Max revirou os olhos, recostando-se nos travesseiros.

— Não me diga que pretende mesmo se ajoelhar diante do velho Joaquim e pedir a mão da doce Cecília.

— É claro que sim. — O tom de Eduardo era firme, decidido. — Não vim aqui para brincar, Max. O compromisso fortalece as relações entre nossas famílias, e Cecília…

— É adorável. Sim, já ouvi. — Max interrompeu, entediado, mas uma pontada incômoda surgiu em seu peito. — Mas não vejo por que tenho que prolongar minha estadia. Já cumpri minha obrigação ao acompanhá-lo.

Eduardo ergueu uma sobrancelha, desconfiado.

— Não vai voltar ao Rio comigo?

— E me sentar em jantares enfadonhos enquanto você recita poesias para sua futura esposa? — Max bufou, esticando as pernas nuas sob os lençóis. — Não, obrigado. Tenho outros interesses por aqui.

— Interesses, ou apenas mais escapadas irresponsáveis?

— Por Deus, Eduardo! — Max riu, balançando a cabeça. — Por que essa pressa em se amarrar? O mundo está cheio de prazeres, você deveria experimentá-los.

Eduardo estreitou os olhos, a irritação evidente.

— Nem todos desejam passar a vida se embriagando ou seduzindo esposas alheias. Alguns de nós têm responsabilidades.

— Responsabilidades — Max repetiu a palavra como se fosse uma ofensa. — Eu tenho responsabilidade comigo mesmo, e com mais ninguém.

Por um momento, o silêncio se estendeu entre os dois irmãos. Eduardo o observava com aquele olhar de julgamento que Max tanto odiava — como se ele fosse um caso perdido, um erro que a família precisava suportar.

Max suspirou, levantando-se da cama em um movimento preguiçoso, vestindo sua camisa de seda completamente amassada.

— Diga-me, Eduardo… Você está mesmo tão encantado assim com Cecília, ou está apenas cumprindo seu dever como herdeiro obediente?

— O que eu sinto não é da sua conta. — A voz de Eduardo soou gelada. — Mas o que você faz, Max, é da conta de todos nós.
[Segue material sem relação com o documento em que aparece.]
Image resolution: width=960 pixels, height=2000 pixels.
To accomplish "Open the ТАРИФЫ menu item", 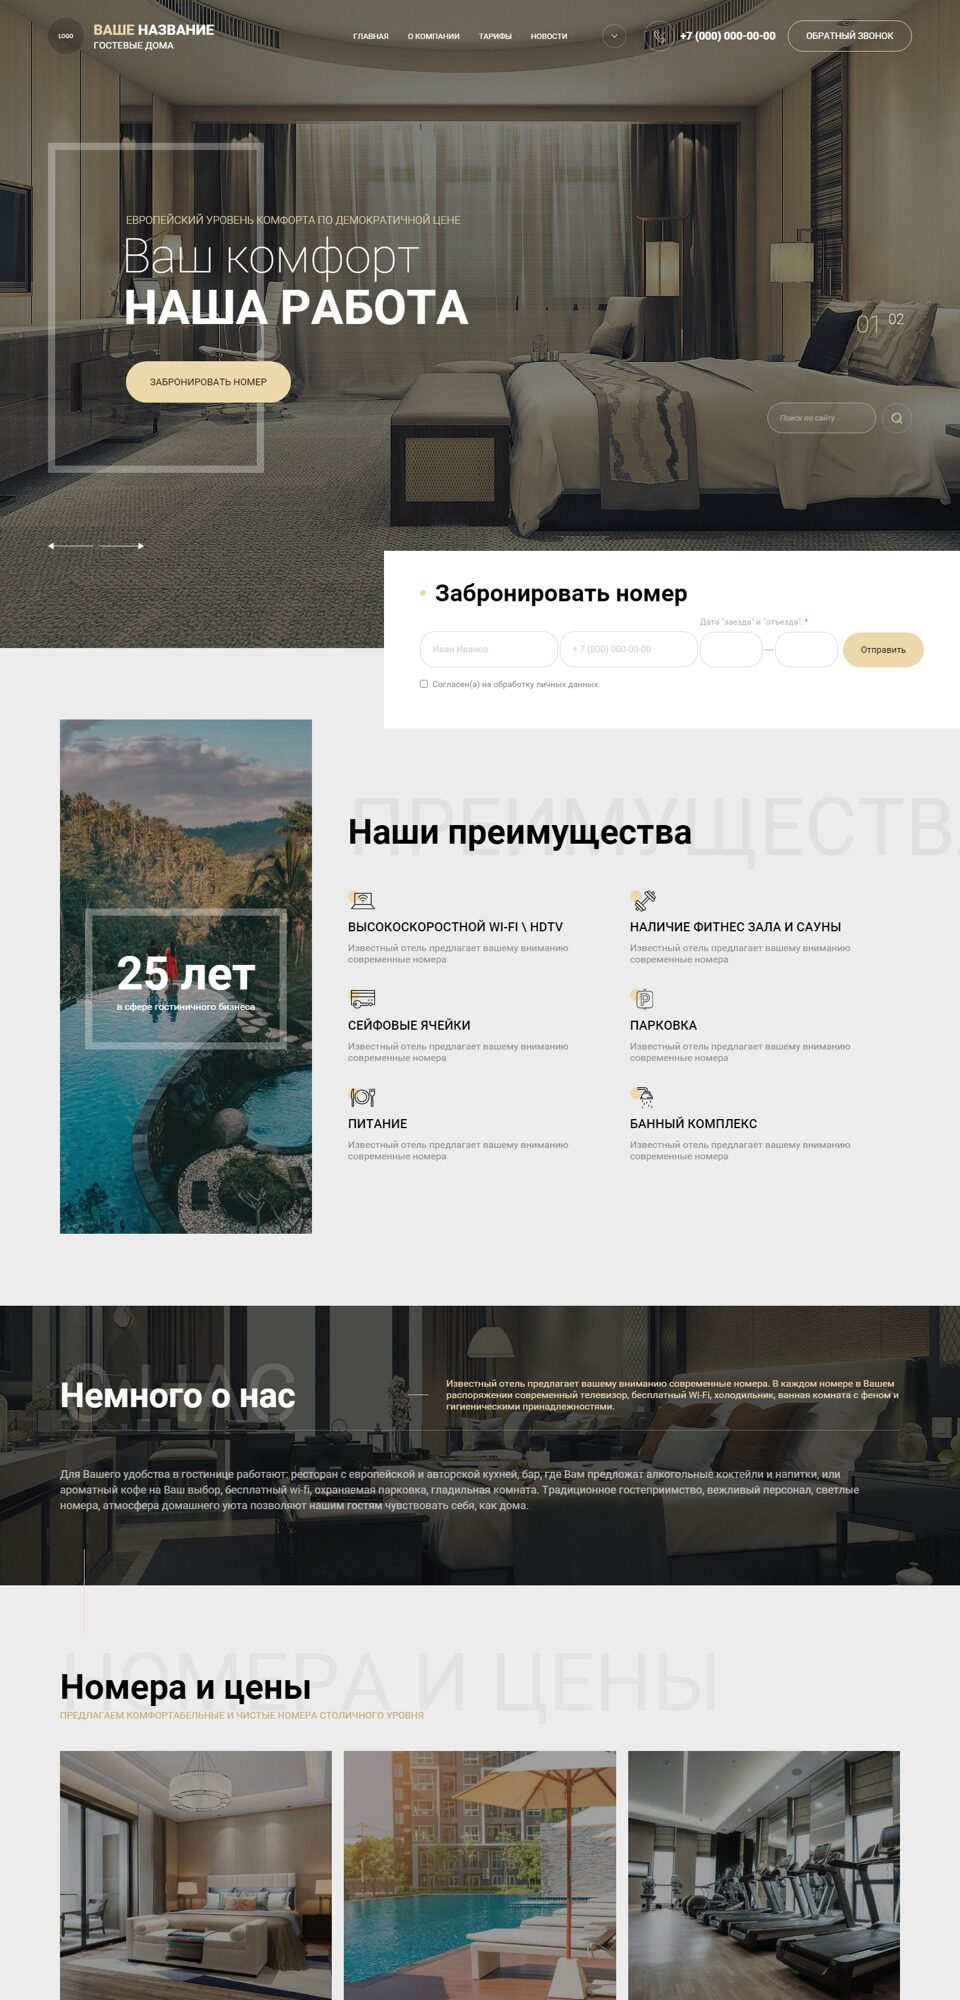I will [495, 36].
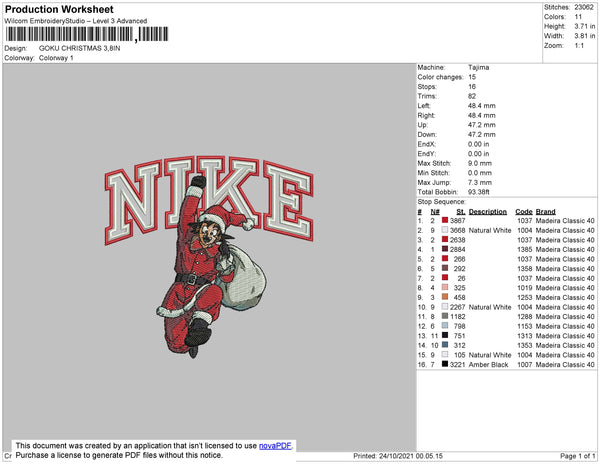This screenshot has width=600, height=464.
Task: Click the novaPDF hyperlink in the notice
Action: click(x=277, y=447)
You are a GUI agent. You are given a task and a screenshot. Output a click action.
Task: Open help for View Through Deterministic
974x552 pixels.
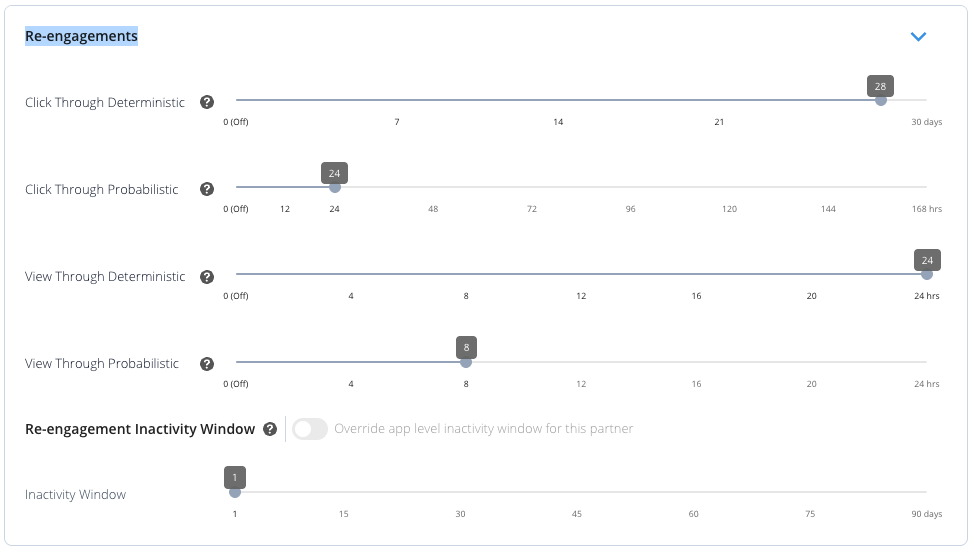(207, 276)
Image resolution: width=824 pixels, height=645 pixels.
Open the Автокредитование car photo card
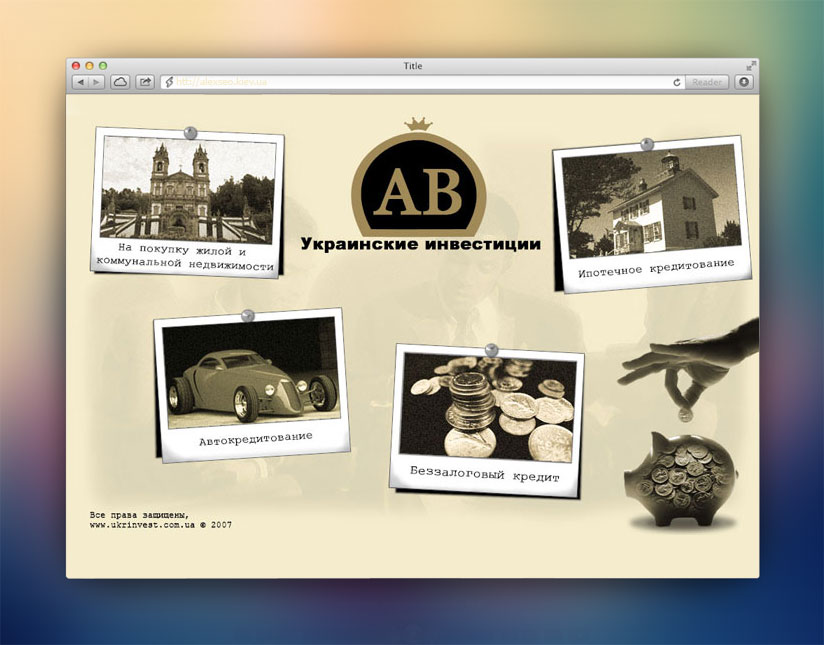pyautogui.click(x=251, y=372)
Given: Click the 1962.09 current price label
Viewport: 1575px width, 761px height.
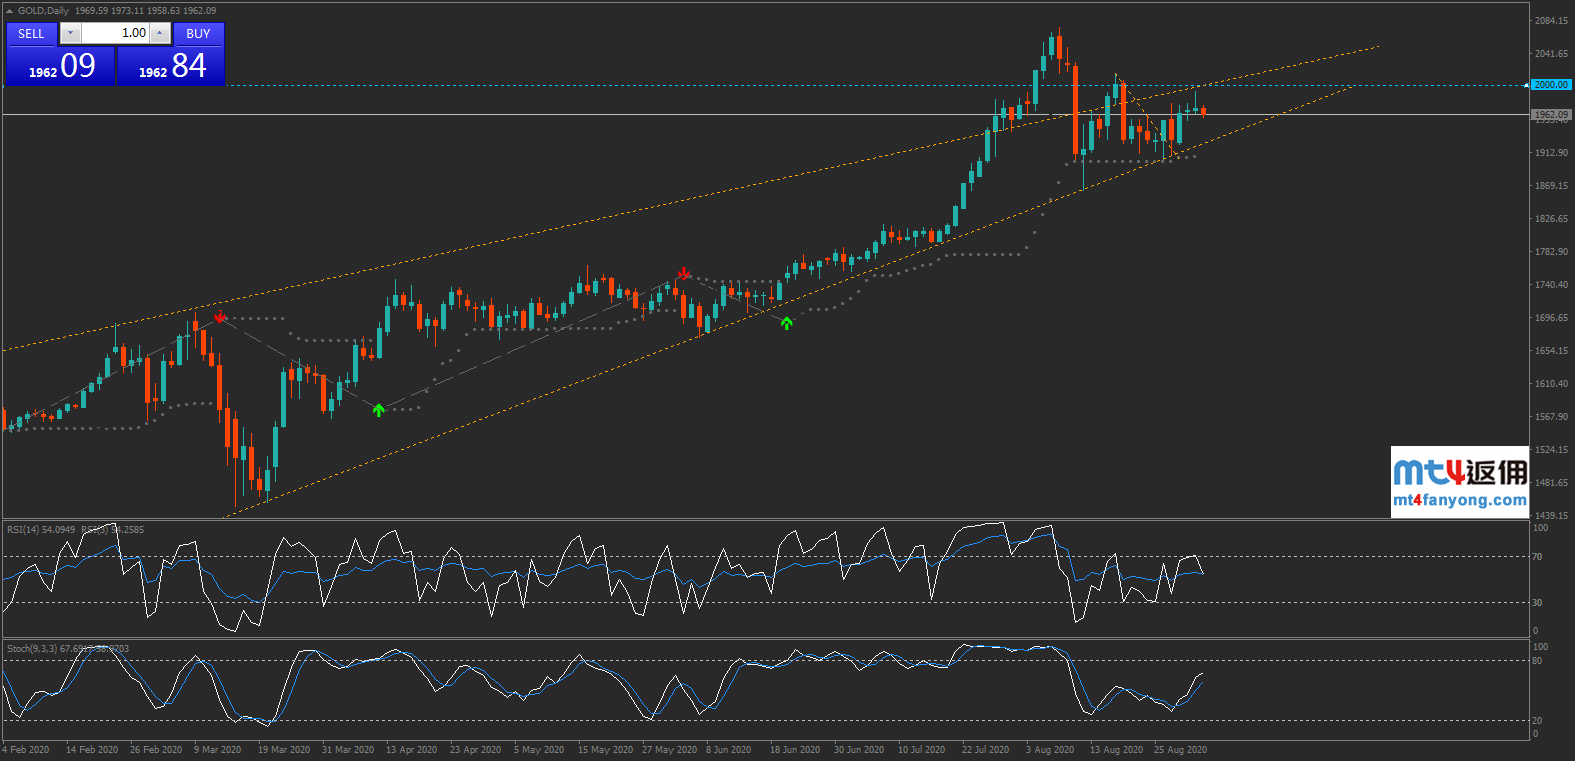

E eu não quero ter que limpar a sua bagunça outra vez.

Ele se virou, deixando o quarto sem esperar resposta.

Max soltou um suspiro pesado quando a porta se fechou atrás dele.

Ficar em São Paulo parecia a decisão mais sensata no momento.

Afinal, por que ele deveria correr de volta ao Rio de Janeiro para testemunhar a felicidade perfeita de Eduardo ao lado da jovem Monteiro de Alcântara?

E, além disso, ele nunca lidava bem com tentações.